The son of the heavyweight champion recently got the nod to face the popular YouTuber-turned-boxer in an eight-round cruiserweight bout on Aug. 6 at Madison Square Garden in New York City on Showtime Pay-Per-View. Paul was originally set to face England’s Tommy Fury, but Fury was dropped from the fight because he is unable to travel to the United States.

Rahman, a career heavyweight, explained in a recent interview that Paul’s team had initially reached out to him about sparring Paul to help him prepare to fight former UFC champion Anderson Silva, a southpaw. Rahman said Paul’s team, under false pretenses, extracted information about his weight and condition in order to see if he was deemed acceptable as an opponent for the 25-year-old Paul (5-0, 4 KOs). This will be the first time in Paul’s fledgling career that he will fight an actual boxer; Paul previously fought mostly retired MMA fighters.

“They called me and wanted to know what my weight was, how much I had been sparring, all this and all that, and they dressed it up as if they were calling me to spar Jake for Anderson Silva because they needed a southpaw,” Rahman said on The DAZN Boxing Show. “They took that information that I gave them and an hour later I’m getting a call from my managers saying they wanted to fight. 

“It was one of those bait-and-switch things where they baited me into getting all the information they can get and then they switched it.”

Rahman (12-1, 6 KOs) has never fought at the cruiserweight limit of 200 pounds. The lightest the 31-year-old has ever weighed in a professional fight was 211 ¾ pounds, which was nearly four years ago.

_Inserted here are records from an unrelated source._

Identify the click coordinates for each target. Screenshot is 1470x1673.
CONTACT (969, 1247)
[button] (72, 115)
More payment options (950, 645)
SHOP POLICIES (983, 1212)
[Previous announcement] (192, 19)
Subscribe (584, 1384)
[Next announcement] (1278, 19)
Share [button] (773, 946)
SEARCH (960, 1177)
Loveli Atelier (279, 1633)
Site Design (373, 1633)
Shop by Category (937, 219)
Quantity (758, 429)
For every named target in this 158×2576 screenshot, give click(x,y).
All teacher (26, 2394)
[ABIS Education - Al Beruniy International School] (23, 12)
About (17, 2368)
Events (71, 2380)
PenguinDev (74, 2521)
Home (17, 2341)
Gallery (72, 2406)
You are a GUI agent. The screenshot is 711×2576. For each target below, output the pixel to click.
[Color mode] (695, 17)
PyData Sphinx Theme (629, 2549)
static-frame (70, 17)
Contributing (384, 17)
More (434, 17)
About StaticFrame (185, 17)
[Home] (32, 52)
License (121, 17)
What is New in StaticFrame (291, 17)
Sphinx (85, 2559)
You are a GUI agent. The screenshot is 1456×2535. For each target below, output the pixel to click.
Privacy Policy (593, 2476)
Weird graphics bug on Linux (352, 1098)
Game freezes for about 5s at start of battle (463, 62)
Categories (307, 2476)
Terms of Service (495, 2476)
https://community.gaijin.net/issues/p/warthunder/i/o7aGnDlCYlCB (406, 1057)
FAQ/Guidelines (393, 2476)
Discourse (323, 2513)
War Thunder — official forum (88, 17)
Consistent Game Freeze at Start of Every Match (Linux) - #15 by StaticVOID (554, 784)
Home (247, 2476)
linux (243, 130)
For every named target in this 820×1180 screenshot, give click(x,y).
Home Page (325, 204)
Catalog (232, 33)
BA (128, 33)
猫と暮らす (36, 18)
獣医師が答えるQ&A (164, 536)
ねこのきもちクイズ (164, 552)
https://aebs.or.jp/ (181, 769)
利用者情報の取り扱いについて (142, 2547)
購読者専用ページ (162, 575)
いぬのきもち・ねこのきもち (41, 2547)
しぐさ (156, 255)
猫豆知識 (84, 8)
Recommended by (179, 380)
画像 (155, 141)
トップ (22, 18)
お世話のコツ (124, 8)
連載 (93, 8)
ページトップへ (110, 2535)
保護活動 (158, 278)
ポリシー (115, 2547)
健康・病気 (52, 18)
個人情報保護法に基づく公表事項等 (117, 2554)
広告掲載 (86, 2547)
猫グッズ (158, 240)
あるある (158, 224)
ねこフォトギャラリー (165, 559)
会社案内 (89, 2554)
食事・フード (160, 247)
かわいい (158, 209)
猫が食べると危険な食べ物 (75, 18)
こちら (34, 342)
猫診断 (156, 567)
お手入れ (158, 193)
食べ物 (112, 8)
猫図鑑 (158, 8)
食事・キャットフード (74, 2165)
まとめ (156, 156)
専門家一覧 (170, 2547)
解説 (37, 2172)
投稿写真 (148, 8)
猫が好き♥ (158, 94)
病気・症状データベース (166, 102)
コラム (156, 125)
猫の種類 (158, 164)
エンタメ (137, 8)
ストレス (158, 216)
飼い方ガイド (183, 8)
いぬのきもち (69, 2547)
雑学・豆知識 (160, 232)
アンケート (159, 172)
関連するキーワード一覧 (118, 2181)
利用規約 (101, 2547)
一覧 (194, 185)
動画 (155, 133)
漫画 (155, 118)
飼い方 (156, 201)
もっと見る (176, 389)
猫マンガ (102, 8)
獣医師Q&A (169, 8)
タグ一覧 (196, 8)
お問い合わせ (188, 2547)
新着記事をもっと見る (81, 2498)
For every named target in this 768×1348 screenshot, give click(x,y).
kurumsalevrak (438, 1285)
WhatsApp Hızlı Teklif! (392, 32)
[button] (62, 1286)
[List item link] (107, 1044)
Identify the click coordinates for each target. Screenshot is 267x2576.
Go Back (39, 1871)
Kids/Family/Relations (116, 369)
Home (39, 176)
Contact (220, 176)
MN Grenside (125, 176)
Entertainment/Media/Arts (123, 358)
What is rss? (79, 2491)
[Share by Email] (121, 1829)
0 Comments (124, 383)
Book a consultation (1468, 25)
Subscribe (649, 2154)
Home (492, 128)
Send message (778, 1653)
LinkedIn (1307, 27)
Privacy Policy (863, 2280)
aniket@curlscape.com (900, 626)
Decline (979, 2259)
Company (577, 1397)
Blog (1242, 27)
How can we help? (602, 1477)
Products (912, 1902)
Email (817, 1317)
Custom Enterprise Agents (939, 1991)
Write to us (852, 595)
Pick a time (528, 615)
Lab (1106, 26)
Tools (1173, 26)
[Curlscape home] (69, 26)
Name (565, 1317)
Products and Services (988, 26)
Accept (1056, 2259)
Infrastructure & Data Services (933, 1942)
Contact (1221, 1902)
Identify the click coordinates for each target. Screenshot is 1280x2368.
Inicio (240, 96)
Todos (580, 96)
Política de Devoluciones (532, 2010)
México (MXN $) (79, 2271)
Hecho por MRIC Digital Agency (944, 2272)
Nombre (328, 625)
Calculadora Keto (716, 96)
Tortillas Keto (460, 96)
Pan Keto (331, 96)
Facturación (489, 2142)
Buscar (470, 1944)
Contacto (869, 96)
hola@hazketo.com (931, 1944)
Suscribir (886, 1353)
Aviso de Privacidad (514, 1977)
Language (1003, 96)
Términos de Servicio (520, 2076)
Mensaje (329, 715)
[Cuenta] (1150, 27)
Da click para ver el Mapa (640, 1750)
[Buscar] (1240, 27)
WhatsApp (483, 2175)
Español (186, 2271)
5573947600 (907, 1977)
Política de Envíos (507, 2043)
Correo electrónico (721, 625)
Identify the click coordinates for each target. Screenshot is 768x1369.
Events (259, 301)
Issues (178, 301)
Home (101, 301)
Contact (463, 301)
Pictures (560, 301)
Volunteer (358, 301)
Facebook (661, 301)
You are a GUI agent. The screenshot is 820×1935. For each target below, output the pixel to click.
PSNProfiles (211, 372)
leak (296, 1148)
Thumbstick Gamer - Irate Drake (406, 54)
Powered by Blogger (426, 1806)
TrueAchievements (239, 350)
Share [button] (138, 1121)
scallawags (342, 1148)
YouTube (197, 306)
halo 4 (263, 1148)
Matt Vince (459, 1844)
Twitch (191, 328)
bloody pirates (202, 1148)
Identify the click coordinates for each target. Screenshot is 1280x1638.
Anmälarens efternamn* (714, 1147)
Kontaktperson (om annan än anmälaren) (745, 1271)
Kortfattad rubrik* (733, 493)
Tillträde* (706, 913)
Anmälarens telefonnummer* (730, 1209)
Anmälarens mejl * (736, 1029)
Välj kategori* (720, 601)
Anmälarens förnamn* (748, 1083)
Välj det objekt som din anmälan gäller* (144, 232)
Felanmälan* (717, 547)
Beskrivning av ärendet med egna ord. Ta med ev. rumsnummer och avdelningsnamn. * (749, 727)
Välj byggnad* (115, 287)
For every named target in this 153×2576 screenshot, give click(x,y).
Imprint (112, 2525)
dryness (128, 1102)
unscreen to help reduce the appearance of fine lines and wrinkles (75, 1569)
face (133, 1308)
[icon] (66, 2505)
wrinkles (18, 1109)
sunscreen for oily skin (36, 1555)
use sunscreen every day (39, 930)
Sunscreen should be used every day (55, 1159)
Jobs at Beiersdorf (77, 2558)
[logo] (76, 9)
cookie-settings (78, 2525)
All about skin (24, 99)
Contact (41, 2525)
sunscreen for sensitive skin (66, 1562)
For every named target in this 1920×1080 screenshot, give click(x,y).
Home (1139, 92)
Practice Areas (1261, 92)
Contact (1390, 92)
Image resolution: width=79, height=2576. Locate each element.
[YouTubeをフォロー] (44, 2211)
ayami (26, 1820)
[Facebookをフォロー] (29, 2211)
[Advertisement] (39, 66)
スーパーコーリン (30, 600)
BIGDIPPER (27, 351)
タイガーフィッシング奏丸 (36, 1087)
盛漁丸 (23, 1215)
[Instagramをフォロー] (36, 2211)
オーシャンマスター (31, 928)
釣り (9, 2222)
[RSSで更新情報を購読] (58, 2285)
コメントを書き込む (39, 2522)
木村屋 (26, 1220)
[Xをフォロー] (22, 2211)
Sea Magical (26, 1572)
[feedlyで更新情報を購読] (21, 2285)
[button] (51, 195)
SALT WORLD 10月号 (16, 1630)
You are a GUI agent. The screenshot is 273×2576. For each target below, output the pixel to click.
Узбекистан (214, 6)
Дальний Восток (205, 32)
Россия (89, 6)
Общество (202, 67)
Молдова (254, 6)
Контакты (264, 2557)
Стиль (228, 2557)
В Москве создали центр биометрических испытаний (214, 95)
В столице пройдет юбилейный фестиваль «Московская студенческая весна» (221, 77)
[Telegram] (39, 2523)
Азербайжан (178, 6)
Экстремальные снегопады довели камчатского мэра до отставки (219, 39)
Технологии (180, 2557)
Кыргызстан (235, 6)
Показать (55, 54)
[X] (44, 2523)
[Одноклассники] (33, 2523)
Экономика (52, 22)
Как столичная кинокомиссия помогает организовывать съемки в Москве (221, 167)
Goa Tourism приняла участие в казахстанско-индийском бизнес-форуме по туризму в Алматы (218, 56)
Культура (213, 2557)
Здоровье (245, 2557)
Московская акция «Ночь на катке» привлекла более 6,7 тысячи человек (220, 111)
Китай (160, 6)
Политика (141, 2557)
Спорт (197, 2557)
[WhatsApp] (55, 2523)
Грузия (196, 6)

Rahman believes he was chosen precisely because of the drastic weight cut he will likely have to endure. Rahman, however, thinks it is a cheap move from Paul, and likened their fight to a featherweight fighting a junior middleweight; Paul has competed at around the 190-pound mark, or about 20 pounds less than Rahman.

“They believed they had the advantage because of the weight and because you know, you don’t see [unified 130-pound champion] Shakur Stevenson calling out [undisputed 154-pound champion] Jermell Charlo to come down to 130. You don’t see a 130-pounder calling out a 154-pounder to come fight him, that sounds crazy, right?”

Rahman made it clear, however, that he understands that his weight disclosure is what helped get him this opportunity.